注1:ステーブルコインとは、法定通貨と1対1で取引をする暗号資産のこと。例えば、ステーブルコイン「USDC」を発行する米サークルはドル・ステーブルコイン発行額と同額のドル(法定通貨)を担保として提供することで、この「1対1」を維持している 。

 現在では、ビットコインは8週連続の陰線(週初より週末の価格が低い)を続けており、本稿執筆時点(5月26日時点)でも、2万9000ドルをはさんだ動きを続けている。日々の終値ベースでは、昨年11月8日の既往最高値(6万7582ドル)の半値以下であり、直近高値だった3月29日の4万7454ドルを39%下回る。

 同様に、5月22日の暗号資産全体の時価総額(コインマーケット調べ)は、1.22兆ドルと既往最高だった昨年11月12日の2.83兆ドルの半値以下、直近高値だった今年4月3日の2.12兆ドルを42%下回っている。

 ビットコインも他の暗号資産もともに低迷して2カ月たった。先行きの見方については否定的なものが多く、下値の目途として、ビットコインは現在の3分の1である1万ドルを予想する向きもあるほどだ。低迷期間については、半年から長ければ2年と長期にわたるとの見方が一般的である。

 米国のアルゴリズム型ステーブルコインだったUSTが担保となるテラ・コインとともにほぼゼロまで価値が暴落したことは、将来のデジタルドル発行に向けた予想に影響を与えている。

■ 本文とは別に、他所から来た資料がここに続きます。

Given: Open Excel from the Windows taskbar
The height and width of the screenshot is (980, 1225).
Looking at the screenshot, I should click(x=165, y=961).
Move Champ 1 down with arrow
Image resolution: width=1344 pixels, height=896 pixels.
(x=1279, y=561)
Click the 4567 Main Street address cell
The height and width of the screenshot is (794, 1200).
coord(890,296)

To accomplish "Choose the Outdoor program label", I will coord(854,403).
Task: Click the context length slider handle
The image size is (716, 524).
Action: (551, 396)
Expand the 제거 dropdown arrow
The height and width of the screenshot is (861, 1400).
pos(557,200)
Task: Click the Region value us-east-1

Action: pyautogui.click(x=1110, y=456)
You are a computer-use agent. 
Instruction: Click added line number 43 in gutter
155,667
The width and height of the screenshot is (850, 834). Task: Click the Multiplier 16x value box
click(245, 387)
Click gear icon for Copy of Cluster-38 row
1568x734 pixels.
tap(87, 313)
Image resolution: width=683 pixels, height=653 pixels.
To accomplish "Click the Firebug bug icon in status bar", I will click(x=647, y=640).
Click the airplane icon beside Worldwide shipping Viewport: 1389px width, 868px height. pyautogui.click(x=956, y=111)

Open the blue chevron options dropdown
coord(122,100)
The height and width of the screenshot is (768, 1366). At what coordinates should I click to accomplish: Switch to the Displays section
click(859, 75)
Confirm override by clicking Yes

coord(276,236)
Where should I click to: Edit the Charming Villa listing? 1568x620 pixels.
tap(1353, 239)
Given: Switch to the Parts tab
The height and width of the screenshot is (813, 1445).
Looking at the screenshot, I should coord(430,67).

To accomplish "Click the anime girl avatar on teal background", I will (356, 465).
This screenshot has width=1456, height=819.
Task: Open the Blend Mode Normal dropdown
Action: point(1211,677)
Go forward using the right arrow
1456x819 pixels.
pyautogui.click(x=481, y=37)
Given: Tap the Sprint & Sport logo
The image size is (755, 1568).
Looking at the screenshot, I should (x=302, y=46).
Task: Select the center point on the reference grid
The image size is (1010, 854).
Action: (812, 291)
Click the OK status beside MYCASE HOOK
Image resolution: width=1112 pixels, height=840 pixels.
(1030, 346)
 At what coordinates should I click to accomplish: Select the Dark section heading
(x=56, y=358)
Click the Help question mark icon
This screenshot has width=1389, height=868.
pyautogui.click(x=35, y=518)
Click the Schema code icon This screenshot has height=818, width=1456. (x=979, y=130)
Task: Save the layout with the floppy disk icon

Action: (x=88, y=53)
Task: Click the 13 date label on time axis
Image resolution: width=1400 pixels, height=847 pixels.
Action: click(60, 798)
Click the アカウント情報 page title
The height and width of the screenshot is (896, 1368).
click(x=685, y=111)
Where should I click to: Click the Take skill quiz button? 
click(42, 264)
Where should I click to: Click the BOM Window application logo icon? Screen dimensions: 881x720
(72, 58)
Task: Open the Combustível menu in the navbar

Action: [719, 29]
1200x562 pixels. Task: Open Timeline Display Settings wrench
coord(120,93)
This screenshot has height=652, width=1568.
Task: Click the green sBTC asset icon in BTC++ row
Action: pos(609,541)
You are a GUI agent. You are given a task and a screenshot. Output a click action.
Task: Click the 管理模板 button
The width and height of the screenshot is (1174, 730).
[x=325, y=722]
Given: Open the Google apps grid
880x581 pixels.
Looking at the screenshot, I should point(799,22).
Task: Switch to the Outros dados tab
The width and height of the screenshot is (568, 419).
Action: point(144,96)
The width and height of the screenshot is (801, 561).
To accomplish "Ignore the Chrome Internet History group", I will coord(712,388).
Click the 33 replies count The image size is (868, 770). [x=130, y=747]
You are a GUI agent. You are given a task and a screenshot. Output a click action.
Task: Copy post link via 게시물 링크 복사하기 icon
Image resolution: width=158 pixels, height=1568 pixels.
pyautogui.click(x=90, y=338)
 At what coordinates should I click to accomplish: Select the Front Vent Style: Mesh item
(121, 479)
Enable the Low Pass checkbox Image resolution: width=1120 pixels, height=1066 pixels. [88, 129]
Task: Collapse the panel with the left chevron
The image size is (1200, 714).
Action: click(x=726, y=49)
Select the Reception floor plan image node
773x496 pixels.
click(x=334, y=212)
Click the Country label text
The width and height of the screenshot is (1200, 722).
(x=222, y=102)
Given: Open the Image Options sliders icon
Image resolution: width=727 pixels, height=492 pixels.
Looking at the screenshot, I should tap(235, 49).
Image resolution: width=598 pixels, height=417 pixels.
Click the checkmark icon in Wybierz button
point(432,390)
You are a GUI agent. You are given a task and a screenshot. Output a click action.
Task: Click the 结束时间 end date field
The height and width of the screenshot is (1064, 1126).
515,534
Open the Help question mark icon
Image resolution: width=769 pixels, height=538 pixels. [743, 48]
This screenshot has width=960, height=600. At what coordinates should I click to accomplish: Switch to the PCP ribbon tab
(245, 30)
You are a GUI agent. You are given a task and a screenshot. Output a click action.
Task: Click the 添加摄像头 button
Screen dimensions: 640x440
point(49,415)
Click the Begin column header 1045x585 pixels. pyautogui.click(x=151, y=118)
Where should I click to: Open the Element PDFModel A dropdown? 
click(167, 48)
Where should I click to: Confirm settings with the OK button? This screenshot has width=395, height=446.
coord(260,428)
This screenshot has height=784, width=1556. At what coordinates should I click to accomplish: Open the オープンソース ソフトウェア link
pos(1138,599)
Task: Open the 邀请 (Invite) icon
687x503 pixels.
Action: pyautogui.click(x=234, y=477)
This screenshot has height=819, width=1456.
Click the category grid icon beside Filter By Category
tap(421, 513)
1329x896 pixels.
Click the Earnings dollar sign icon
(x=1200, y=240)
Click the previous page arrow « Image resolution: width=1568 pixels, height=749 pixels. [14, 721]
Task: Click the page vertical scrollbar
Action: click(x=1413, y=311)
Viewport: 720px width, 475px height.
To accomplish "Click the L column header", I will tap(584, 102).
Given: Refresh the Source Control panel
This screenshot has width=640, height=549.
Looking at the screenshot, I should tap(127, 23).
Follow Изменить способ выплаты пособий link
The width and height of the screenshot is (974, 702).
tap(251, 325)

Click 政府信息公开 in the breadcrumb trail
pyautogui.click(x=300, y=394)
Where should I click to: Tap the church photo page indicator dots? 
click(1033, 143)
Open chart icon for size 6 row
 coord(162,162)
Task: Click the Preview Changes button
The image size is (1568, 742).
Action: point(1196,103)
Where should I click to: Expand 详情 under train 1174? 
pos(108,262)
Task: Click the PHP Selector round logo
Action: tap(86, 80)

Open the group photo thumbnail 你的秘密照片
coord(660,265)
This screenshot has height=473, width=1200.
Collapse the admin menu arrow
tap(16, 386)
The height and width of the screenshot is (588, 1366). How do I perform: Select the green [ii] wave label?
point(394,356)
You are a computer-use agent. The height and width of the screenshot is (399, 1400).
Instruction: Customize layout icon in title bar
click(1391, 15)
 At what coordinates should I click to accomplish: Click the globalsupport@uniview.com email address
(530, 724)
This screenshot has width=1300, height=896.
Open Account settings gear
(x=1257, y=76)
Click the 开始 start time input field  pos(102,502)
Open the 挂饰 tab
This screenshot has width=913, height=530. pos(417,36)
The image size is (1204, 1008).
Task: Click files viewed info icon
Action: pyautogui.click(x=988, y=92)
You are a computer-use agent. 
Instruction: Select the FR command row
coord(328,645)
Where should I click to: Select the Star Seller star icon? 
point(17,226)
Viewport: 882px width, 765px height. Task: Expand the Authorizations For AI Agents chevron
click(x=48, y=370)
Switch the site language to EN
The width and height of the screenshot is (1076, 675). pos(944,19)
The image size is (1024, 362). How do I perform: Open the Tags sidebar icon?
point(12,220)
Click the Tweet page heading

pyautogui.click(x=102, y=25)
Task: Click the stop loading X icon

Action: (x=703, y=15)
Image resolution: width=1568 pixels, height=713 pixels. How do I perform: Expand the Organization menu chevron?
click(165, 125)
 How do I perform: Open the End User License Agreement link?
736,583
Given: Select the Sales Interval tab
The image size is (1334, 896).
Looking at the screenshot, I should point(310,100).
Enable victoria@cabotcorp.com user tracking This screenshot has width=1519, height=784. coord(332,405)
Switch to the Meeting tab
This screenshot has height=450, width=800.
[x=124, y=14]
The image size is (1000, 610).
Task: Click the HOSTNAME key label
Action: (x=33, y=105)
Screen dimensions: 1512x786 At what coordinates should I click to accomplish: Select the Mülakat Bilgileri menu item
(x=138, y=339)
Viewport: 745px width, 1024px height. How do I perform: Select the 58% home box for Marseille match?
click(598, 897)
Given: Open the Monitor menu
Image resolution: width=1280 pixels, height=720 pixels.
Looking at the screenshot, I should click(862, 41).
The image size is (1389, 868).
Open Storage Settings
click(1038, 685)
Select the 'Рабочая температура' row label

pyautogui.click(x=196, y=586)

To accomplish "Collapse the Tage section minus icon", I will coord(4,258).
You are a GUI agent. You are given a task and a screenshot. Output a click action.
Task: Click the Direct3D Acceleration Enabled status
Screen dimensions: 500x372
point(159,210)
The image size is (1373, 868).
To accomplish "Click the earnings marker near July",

イエレン米財務長官がステーブルコインの規制について言及したのに加えて、共和党議員もステーブルコイン規制法案を提出した。

 自民党の一部議員が中心となって盛り上げてきた暗号資産に対する日本政府・国会議員の取り組み姿勢については、暗号資産関連税制の見直し要求の他、ガバナンス・トークン(注2)に対する年金積立金管理運用独立行政法人(GPIF)の投資を検討するとの意見も出ていたが、相場の暴落と、その背景にある暗号資産の信頼性の問題を考えれば、恐らく今後の対応を考え直す時期が来ているように思う。

注2:暗号資産であるトークンは、発行者が自分でトークンをどうするかを決めるユーティリティ・トークンと、トークン保有者が投票権を持つものをガバナンス・トークンがある(株式と似ているところがある)。